Il y a plusieurs situations, desquelles découlent plusieurs lois, en rapport avec cet interdit. On consultera, entre autres, le Choul’han Aroukh Yoré Déa chapitre 151, avec les commentaires classiques. Pour cette présente réponse, venons-en directement aux conclusions pratiques.
Si le non juif ne pratique pas l’idolâtrie, on pourra lui vendre le bien immobilier. C’est ce que pense le Rachba (Téchouvot chap.8) ou encore le Péri Haadama, le Ralbag, et peut être même le Tour.
Même si le non juif se trouve être un idolâtre, on peut autoriser en se reposant sur les dires du Kaftor Vafera’h, qui autorise la transaction lorsque, si elle ne se faisait pas, engendrerait une perte pour le juif. Cette situation peut se présenter, par exemple, lorsque si le bien n’est pas vendu rapidement le propriétaire risque de perdre des aides gouvernementales qui lui auraient permis d’acquérir un nouveau bien là où il le souhaite. Ou encore, lorsque les prix baissent de jour en jour et qu’aucun potentiel acheteur juif ne s’est manifesté.
(Il existe un cas où il y a une raison -éventuellement supplémentaire- d’autoriser, qui fait l’objet d’un développement dans le Yachiv Its’hak (tome 3, chap. 14). Il s’agit du cas où la vente se fait à un couple mixte, où la femme est juive mais pas le mari. Si la vente se fait au préalable uniquement à la femme, il n’y a pas de problème. Certes, selon certains décisionnaires, un tel couple obéit également au principe qui veut que ce qu’une femme acquiert est automatiquement acquis à son mari. Or celui-ci n’est pas juif. Mais, en réalité, ce ne sont que les « fruits », c’est-à-dire les bénéfices rapportés par le bien, qui vont au mari. Le bien lui-même, reste la pleine propriété de la femme, qui, rappelons-le, est juive. Autre précision importante : même si, par la suite, dans le contrat officiel, c’est-à-dire celui reconnu par l’état, la vente est faite aussi au mari, ce n’est pas grave, du moment qu’une vente halakhiquement valable a été effectuée auparavant, uniquement pour la femme. Il ne nous est pas possible de s’étendre ici sur ce sujet.)

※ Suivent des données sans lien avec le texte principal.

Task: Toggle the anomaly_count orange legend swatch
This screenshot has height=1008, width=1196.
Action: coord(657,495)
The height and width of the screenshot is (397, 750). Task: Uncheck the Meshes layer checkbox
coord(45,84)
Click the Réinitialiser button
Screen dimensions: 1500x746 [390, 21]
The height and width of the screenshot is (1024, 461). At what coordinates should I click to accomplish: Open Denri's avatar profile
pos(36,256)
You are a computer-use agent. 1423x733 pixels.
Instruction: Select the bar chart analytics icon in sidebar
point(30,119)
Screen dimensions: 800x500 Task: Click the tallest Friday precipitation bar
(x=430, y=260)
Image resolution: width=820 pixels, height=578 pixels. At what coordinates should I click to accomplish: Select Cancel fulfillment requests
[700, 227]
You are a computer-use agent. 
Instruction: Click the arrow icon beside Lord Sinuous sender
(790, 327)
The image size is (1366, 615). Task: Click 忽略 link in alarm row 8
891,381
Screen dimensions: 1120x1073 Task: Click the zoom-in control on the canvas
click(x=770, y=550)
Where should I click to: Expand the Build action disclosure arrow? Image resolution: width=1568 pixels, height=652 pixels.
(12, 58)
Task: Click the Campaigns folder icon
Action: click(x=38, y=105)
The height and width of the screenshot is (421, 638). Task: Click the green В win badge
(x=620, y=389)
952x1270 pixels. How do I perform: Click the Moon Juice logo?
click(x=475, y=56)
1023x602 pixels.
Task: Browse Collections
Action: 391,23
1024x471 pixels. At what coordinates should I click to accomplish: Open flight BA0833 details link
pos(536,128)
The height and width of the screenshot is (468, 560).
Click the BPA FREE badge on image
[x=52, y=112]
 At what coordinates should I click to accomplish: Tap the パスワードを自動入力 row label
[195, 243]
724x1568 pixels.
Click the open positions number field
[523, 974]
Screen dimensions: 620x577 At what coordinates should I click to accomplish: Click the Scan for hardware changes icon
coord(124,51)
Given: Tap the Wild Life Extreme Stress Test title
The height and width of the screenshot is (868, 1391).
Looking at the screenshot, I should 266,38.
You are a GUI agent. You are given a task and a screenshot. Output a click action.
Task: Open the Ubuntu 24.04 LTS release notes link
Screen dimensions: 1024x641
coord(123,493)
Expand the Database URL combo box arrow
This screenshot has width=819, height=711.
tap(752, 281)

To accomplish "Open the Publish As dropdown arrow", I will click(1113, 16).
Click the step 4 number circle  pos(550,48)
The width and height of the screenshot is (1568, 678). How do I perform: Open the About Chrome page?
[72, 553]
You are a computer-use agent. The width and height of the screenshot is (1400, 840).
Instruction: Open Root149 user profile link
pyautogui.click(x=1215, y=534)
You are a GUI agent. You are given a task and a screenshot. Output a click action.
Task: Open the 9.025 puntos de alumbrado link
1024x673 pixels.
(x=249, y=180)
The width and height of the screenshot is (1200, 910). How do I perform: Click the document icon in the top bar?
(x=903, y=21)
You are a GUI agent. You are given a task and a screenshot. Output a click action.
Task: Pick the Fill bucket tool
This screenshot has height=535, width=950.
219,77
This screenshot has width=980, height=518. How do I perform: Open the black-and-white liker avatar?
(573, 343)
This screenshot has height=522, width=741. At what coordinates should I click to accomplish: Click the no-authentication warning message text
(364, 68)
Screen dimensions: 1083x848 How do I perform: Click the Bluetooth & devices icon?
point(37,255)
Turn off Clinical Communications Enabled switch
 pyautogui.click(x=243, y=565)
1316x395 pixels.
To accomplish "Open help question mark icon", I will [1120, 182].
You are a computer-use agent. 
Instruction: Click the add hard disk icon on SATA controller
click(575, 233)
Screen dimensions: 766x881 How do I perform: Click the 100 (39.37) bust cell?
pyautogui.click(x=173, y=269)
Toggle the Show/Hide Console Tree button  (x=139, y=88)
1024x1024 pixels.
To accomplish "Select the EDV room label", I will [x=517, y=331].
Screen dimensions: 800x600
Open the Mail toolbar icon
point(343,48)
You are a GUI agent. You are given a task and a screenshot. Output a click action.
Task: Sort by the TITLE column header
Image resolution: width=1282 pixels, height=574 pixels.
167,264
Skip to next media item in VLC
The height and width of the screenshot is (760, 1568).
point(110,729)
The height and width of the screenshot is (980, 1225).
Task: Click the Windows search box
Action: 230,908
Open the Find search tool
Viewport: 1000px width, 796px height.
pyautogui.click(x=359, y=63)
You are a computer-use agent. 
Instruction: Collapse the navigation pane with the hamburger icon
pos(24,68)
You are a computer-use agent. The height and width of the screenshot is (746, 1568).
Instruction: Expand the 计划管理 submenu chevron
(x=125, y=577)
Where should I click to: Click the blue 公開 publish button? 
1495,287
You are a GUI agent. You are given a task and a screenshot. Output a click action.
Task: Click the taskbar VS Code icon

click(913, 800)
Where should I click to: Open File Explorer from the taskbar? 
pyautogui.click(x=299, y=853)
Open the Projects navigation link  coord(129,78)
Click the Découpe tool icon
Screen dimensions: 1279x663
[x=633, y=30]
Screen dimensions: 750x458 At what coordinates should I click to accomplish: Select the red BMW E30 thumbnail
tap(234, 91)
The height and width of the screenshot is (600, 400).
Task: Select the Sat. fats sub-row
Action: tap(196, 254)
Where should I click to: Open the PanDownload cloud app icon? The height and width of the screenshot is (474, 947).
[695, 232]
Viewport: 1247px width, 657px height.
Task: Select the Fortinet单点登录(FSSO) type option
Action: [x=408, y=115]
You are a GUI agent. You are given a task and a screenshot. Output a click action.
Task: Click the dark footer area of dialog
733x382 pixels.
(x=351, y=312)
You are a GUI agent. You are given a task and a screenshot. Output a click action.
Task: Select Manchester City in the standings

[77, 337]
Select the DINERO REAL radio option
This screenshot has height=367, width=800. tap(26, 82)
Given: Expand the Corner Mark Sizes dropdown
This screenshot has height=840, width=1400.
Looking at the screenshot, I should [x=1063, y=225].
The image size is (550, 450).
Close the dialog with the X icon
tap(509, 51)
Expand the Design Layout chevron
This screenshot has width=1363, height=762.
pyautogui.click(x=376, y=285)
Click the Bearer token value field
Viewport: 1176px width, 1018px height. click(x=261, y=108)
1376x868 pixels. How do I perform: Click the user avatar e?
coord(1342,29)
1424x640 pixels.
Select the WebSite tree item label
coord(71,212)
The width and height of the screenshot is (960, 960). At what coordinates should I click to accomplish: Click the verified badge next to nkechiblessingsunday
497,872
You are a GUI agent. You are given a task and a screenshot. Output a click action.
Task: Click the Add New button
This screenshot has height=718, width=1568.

Autre situation et raison d’autoriser la vente y compris lorsqu’il s’agit d’un idolâtre : le non juif a déjà un lieu d’habitation qui lui appartient, en Erets Israel. En lui vendant un nouveau bien, on ne l’installe pas dans le pays, puisqu’il l’était déjà. (À fortiori s’il compte vendre son ancienne demeure une fois la nouvelle acquise, puisqu’il reste alors avec le même nombre de biens d’habitation). Ce raisonnement se base sur un raisonnement similaire qu’a écrit le Torat ‘Hessed (de Lublin) pour autoriser l’échange de maisons entre un juif et un non juif en Erets Israel : puisque l’interdit consiste à contribuer à installer de manière définitive un idolâtre, qui, auparavant, ne l’était que provisoirement, dans la mesure où cet idolâtre avait déjà une demeure fixe et ne fait que l’échanger contre une autre, il n’y a plus de raison d’interdire !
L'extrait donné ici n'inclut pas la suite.